Genetic Syndromes Associated With Increased Risk of Breast Carcinoma


Genetic Syndromes Associated With Increased Risk of Breast Carcinoma


Jessica Scott and Carolyn Rogers


  The majority of breast cancers, an estimated 90%, are sporadic and result from a combination of risk factors including environmental, hormonal, and stochastic events and are often related to natural aging. However, an estimated 10% of breast cancers are caused by underlying inherited cancer predisposition syndromes (1).

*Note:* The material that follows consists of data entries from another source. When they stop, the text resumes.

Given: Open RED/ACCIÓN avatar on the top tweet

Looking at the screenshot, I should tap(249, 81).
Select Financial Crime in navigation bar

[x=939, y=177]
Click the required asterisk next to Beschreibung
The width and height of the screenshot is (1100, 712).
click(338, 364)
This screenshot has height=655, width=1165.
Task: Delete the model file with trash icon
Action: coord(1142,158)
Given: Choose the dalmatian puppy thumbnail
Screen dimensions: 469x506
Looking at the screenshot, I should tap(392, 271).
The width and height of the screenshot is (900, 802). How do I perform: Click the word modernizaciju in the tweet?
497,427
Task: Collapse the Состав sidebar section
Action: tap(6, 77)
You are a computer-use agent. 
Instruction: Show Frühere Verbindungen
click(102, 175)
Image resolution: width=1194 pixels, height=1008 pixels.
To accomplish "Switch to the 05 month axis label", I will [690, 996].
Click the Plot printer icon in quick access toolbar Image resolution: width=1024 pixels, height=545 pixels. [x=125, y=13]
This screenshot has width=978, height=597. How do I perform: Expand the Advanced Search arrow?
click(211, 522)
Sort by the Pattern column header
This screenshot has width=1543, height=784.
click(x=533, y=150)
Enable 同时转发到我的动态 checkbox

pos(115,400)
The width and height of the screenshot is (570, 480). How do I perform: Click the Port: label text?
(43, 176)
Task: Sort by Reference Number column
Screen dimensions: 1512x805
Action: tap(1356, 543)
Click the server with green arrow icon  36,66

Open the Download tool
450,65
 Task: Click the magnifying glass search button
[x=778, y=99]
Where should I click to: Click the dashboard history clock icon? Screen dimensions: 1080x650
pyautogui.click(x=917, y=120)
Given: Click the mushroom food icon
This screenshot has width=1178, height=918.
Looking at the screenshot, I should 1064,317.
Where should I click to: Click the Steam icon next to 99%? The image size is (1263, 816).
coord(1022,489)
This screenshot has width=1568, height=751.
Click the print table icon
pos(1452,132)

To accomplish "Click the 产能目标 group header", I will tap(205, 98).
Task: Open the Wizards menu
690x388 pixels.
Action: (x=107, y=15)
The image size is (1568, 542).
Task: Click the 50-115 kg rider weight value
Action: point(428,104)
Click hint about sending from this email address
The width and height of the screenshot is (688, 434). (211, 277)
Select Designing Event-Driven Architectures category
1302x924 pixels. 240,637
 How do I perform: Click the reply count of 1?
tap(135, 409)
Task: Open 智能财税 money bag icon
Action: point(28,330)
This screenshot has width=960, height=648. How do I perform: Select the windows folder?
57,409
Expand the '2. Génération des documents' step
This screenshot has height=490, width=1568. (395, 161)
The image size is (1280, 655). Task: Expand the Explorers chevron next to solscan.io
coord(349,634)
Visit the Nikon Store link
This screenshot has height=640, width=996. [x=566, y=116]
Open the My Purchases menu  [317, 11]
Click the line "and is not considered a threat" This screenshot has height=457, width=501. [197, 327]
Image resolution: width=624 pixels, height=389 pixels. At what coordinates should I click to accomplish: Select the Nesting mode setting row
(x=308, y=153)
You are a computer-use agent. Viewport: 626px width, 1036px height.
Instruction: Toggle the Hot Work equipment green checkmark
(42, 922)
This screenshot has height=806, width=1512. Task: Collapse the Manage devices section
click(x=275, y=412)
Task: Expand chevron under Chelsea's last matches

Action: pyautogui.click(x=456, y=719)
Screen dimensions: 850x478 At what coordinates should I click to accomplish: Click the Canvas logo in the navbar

  Dr. Alfred Knudson proposed that hereditary cancer syndromes result from a “two-hit” process (2). In order for a tumor to develop, both copies of the same tumor suppressor gene must be inactivated by mutation. In sporadic cancers, this is caused by two separate sporadic events throughout a person’s lifetime and results in the more common later-onset disease. However, in the case of an inherited cancer predisposition syndrome, a person is born with a germline mutation of one copy of the tumor suppressor gene, allowing for tumor development after only one sporadic event. This results in earlier ages of cancer onset and a significantly increased frequency of disease.

  Of the 10% of breast cancers that are due to an inherited cause, approximately half to two thirds are due to mutations within the BRCA1 and BRCA2 genes (3,4). The remainder are caused by mutations in various other high- and moderate-risk genes (5,6). Additional hereditary breast cancer syndromes may exist that have yet to be identified at this time.



  The BRCA1 gene is located at 17q21.31 and BRCA2 is found at 13q31.1 (7,8). Mutations in the BRCA genes cause the hereditary breast/ovarian cancer syndrome (HBOC), which is inherited in an autosomal dominant fashion with reduced penetrance (9). These two genes are known to function in the DNA repair pathway by repairing double strand breaks and initiating homologous recombination. Loss of function germline mutations in these genes result in an inherited predisposition to cancer development because of increased genomic instability.

  BRCA gene mutations have been reported in all populations and are predicted to occur at a rate of approximately 1 in 400 people in the general population (9). However, certain populations are known to have higher BRCA mutation frequencies. Most notably are three mutations, two in the BRCA1 gene and one in the BRCA2 gene, which occur at a combined rate of 1 in 40 within the Ashkenazi Jewish population (9,10), placing this population at a significantly increased risk for HBOC. Increased prevalence of HBOC has also been reported in the Icelandic and Dutch populations (9).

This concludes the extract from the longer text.